West-Indische lamantijn: dieren van Noord-Amerika

Fysieke beschrijving

De West-Indische lamantijn is een groot waterdier, gemiddeld ongeveer 10 voet lang en met een gewicht van 800 tot 1.200 pond op volwassen leeftijd. Ze zijn bedekt met een harde, gerimpelde, bruin tot grijze huid, die uitloopt tot haren die de lamantijnen een manier bieden om drukveranderingen in het water te detecteren. De bewegingen van de lamantijn worden geleid door korte vinnen en een peddelvormige staart, die hen helpen een nomadische levensstijl te leven die wel vijftig jaar kan duren. De zeer grote hoeveelheid planten die ze consumeren, zorgt ervoor dat de lamantijn gas afvoert, wat ze op zijn beurt bijzonder drijft. Lamantijnen zijn zachte, langzame dieren, zwemmen met snelheden van 4 mijl per uur. Ze brengen een groot deel van hun leven door, althans wanneer ze niet in nomadische migratie reizen, eten en rusten opgeschort in het water of op de bodem van rivieren en meren, komen voor lucht in korte uitbarstingen.

Dieet

De lamantijn kan tot 12 minuten onder water afdalen om zich te voeden met planten. Elke dag 5 tot 8 uur per dag eten, kunnen ze per dag tien tot vijftien procent van hun lichaamsgewicht opnemen met hun zeer ongebruikelijke tanden, die een van de meest interessante van hun evolutionaire kenmerken zijn. De West-Indische lamantijn kauwt met "marcherende kiezen", die voortdurend worden vervangen. Nieuwe tanden beginnen aan de achterkant van de mond en slijten als ze naar voren lopen, uiteindelijk uitvallen wanneer een andere set klaar is om te bijten in de zanderige en vezelige planten die hun dieet vormen.

Habitat en bereik

Voor hun grootte zijn ze zeer lenig en in staat om allerlei speelse sprongen en rollen in het water uit te voeren wanneer hun stemming daartoe neigt.

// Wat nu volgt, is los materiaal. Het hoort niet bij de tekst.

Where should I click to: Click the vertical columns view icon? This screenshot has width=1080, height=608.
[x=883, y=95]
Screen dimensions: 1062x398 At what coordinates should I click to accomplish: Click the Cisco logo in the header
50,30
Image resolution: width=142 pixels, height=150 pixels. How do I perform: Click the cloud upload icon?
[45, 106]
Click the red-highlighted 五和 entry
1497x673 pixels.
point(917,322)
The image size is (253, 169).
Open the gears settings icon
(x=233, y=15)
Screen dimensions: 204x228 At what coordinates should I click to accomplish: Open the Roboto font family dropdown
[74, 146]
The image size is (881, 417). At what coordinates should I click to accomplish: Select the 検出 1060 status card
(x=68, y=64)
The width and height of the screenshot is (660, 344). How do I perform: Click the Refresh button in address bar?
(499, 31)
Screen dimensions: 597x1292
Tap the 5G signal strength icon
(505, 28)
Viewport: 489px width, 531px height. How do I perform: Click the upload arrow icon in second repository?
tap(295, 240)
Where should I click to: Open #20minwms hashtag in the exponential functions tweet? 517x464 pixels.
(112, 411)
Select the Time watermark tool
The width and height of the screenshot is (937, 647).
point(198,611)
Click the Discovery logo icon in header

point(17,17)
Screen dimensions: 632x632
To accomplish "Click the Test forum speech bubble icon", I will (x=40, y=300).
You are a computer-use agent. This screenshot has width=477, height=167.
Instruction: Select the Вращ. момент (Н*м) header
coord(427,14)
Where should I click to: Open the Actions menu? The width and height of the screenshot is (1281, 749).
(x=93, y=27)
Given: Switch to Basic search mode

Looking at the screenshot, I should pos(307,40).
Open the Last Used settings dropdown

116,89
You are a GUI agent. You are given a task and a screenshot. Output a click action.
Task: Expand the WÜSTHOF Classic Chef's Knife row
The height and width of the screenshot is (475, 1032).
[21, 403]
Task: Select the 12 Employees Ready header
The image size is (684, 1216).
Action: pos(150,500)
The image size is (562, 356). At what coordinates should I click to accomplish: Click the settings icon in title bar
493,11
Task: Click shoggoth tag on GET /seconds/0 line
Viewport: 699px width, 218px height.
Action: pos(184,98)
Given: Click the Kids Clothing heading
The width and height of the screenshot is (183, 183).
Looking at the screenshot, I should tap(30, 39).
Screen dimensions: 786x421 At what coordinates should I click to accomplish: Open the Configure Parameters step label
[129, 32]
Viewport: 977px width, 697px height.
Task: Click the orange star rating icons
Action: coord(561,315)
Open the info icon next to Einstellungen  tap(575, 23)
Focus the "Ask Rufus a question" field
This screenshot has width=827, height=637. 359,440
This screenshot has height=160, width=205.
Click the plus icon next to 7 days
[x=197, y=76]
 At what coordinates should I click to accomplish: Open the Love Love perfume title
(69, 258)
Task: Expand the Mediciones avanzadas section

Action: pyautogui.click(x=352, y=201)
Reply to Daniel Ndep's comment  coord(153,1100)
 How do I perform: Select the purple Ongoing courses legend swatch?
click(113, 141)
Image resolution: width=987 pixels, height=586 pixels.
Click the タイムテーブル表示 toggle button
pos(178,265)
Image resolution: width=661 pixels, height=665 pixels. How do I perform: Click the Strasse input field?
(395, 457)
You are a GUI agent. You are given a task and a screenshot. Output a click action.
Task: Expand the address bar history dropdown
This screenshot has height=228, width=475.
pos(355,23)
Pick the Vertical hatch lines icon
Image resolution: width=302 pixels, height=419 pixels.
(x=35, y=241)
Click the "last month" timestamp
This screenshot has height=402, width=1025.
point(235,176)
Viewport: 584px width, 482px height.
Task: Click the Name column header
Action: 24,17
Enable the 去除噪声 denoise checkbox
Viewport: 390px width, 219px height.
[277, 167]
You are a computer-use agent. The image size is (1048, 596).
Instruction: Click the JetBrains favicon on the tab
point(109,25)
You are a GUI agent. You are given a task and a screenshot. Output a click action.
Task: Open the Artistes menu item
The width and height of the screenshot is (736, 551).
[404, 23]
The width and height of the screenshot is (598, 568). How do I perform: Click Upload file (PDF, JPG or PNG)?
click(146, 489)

West-Indische zeekoeien reizen zeer wijd en worden soms aangetroffen in het Caraïbisch gebied tot aan de Golf van Mexico en de Atlantische kust van de Verenigde Staten, zo ver noordelijk als Virginia, en zo ver zuidelijk als de wateren van Noordoost- en Midden-Oost-Zuid-Amerika. . Ze bewegen met even gemakkelijk en onverwachtse gratie voor hun grootte in zoetwater, brak en zout water omgevingen. Ze reizen over grote afstanden tussen voedergebieden in de winter en de zomer en verzamelen zich in riviermonden, baaien en baaien. Ze worden aangetroffen bij koud weer rond warme bronnen en rond krachtcentrales die warm water afvoeren.

Gedrag

Lamantijnen hebben geen bekende vijanden in het dierenrijk. Een dapper wezen, zelfs alligators kunnen plaats maken voor de zachte duw van de lamantijn. Manatees communiceren met elkaar door onderwatergeluiden uit te zenden die zijn opgenomen als een reeks piepgeluiden, waardoor een moeder voortdurend contact met haar kalveren onderhoudt. In het verleden opgejaagd om hun vet dat in lampen en botten wordt gebruikt voor hun vermeende medische doeleinden, zijn ze een zeer beschermde soort geworden en worden ze als "kwetsbaar" vermeld. Door hun lage reproductietarieven, de sluiting van krachtcentrales en het verlies van warmwaterhabitat lopen lamantijnen risico's. Verreweg het grootste gevaar voor overleving zijn echter snel bewegende motorboten, die elk jaar vele leden van de soort treffen en doden.

weergave

De vrouwelijke West-Indische lamantijn bereikt seksuele rijpheid op 9-jarige leeftijd. Vanaf dit moment wordt ze mogelijk regelmatig omringd door zwermen mannetjes en worden er meerdere fokpartners van hen overgenomen. Hun draagtijd is ongeveer 13 maanden, waarbij kalveren worden geboren op elk moment van het jaar, in elke omgeving en gemiddeld om de twee tot vijf jaar per moeder. De kalveren verzorgen ongeveer drie minuten per keer onder water een tepel achter de voorpoot van hun moeder. Na het spenen zullen ze na een paar weken planten gaan eten. Pas na de aankomst van een andere broer of zus, zal een kalf echter zijn afhankelijkheid van zijn moeder volledig staken.